### INSTRUCTION
Please summarize the passage below on through-holes in components in exactly two sentences.

### DOCUMENT PASSAGE
"""

The material-specific deformability may be an inherent property of a component. The deformability may be dependent for example on a hardness, a rigidity and/or on bending properties of a material from which the component is made. In principle, the deformability may depend for example on a thickness of a layered component. By providing through-holes, the deformability may at least locally be increased.

In one exemplary embodiment, a section with through-holes is adjacent to a section without through-holes. The deformability of the section with through-holes may be greater than the deformability of the section without through-holes.

The through-holes may be produced, for example, by removing material. For this purpose, computer-controlled production methods may be used. The through-holes may be arranged in such a way that the deformability of the component may locally be adapted to load paths along which the component is loaded.

The through-holes may be designed to allow rotating, pivoting and/or parallel displacement of parts of the component relative to each other. For this purpose, the shape of the through-holes, the arrangement of the through-holes relative to each other and the size of the section provided with through-holes on the component may be varied.

In one exemplary embodiment, through-holes are arranged periodically offset from each other on the at least one section. For example, a first through-hole may be arranged offset from an adjacent second through-hole, and a third through-hole, which is the next but one neighbor of the first through-hole, may be arranged at the same level as the first through-hole. A fourth through-hole, which is the next but one neighbor of the second through-hole, may be arranged at the same level as the second through-hole. Hence, the four through-holes may be arranged periodically offset from each other. In principle, any length of periodicity of displacement of the through-holes is conceivable and possible.

In another exemplary embodiment, the through-holes form a regular pattern on the at least one section. For example, the arrangement of the through-holes may produce an interesting optical effect. A structure of the arrangement of the through-holes hence may remain the same over the at least one section. The through-holes hence may both be repetitive in shape and may be arranged at a repetitive fixed distance and angle to each other.

The through-holes may be incorporated into the at least one section in the manner of a cutting pattern. For producing the planar component, a cutting pattern template, for example, may be used, which includes a two-dimensional image of the planar component, on which through-holes are indicated. As a result, the component may be made from a flat, planar piece of material that is flexibilized in at least one section by incorporating the through-holes, so that it may be brought into a three-dimensional shape.

An alternative embodiment of the component is a hinge. The through-holes for a hinge-like component may be formed, for example, by linear cuts offset from each other in parallel and may have oblong shape. Another embodiment of the component may be a comfort surface in a vehicle seat or any other seat component. The through-holes then may be formed, for example, by regular patterns. As a result, the comfort surfaces may give way when they are utilized by a vehicle occupant. For example, the through-holes of the comfort surfaces may have various sizes to vary the deformability within the comfort surface. Furthermore, an application of the component for a trim part, for example, an interior door trim or a dashboard lining, is conceivable and possible. On the at least one section with through-holes, the trim part may include a movable bulge or a formation with differences in height and/or depth. In an alternative embodiment, the component may form a storage compartment.

"""

### ENTRIES PROVIDED
"""

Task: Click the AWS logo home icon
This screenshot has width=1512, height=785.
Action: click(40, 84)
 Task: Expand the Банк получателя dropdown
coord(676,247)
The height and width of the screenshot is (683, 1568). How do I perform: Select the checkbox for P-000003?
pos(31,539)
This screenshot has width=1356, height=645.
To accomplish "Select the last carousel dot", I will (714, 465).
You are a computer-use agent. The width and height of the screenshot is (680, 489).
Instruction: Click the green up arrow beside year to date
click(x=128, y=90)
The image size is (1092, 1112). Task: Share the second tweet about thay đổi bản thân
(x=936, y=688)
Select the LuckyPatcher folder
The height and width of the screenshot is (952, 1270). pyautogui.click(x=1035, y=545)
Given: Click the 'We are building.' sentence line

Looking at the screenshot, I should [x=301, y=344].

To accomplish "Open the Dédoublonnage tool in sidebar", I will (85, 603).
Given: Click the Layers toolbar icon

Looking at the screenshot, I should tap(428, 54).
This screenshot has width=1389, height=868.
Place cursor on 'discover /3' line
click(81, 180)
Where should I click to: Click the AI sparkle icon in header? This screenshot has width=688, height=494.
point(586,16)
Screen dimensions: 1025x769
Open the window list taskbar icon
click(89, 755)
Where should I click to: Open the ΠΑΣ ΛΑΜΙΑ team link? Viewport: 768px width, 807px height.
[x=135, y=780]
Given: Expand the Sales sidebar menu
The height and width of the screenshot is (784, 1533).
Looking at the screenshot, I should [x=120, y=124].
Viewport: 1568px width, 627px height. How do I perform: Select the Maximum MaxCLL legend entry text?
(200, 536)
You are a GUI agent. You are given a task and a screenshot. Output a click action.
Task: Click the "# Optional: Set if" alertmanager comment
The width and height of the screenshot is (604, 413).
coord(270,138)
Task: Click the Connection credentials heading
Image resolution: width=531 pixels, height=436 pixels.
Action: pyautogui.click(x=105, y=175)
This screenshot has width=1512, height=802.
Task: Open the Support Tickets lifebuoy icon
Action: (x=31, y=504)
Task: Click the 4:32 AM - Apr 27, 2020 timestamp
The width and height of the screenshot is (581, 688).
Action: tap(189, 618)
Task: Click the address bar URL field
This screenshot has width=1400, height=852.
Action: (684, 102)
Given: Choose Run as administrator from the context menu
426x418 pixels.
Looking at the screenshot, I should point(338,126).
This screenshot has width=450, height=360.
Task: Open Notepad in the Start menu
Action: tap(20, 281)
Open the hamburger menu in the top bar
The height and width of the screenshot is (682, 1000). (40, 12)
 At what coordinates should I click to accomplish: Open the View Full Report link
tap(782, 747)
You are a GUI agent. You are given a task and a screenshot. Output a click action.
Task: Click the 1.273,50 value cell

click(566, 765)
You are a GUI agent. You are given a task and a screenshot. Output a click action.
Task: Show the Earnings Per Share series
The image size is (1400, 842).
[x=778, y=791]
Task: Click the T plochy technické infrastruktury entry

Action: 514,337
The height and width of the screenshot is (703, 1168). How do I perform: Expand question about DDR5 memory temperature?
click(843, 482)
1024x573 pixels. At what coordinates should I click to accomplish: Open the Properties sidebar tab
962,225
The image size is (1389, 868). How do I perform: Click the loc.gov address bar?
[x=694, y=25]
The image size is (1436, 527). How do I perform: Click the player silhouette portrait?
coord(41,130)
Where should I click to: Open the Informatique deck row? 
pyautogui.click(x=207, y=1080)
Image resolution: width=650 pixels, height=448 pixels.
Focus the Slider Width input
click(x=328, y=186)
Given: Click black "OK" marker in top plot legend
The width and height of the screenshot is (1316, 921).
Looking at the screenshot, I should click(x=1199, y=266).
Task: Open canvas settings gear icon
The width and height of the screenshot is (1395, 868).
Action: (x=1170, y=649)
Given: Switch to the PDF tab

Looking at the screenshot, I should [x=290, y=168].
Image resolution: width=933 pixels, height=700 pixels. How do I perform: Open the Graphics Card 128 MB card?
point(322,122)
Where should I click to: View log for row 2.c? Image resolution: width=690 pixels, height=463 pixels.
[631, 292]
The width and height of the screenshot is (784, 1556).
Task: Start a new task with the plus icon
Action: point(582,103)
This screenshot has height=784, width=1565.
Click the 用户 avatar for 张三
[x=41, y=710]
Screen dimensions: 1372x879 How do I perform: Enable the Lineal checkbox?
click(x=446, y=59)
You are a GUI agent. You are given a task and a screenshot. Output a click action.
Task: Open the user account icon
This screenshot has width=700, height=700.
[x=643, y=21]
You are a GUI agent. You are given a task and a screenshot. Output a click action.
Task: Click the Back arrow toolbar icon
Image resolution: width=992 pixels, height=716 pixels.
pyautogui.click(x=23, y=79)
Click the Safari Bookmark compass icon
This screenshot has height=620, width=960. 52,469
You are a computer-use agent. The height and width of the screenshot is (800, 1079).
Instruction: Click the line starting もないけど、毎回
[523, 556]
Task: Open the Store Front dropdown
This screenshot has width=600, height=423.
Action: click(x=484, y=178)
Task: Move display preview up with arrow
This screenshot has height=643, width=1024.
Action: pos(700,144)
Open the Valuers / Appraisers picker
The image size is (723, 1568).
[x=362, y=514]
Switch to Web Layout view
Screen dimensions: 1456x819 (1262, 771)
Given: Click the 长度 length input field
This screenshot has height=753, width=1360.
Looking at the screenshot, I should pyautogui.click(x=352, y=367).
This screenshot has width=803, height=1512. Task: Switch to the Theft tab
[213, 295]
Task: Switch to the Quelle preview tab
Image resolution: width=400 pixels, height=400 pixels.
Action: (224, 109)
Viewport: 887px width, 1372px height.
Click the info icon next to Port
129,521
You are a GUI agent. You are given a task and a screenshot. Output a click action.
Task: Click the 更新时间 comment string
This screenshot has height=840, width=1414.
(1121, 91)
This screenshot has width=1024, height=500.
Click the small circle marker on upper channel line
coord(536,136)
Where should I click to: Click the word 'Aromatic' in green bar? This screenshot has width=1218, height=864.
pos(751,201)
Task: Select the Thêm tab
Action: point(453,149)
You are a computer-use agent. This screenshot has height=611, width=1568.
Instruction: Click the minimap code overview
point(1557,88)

"""

### OUTPUT OF THE TASK
Providing through-holes in a component can at least locally increase its deformability, and the shape, arrangement, and extent of the holes can be varied so that parts of the component can rotate, pivot, or shift relative to each other. The holes can be arranged periodically offset or in a regular pattern and incorporated into a flat piece of material like a cutting pattern so that it can take a three-dimensional shape, with possible uses including a hinge, a comfort surface in a vehicle seat, a trim part, or a storage compartment.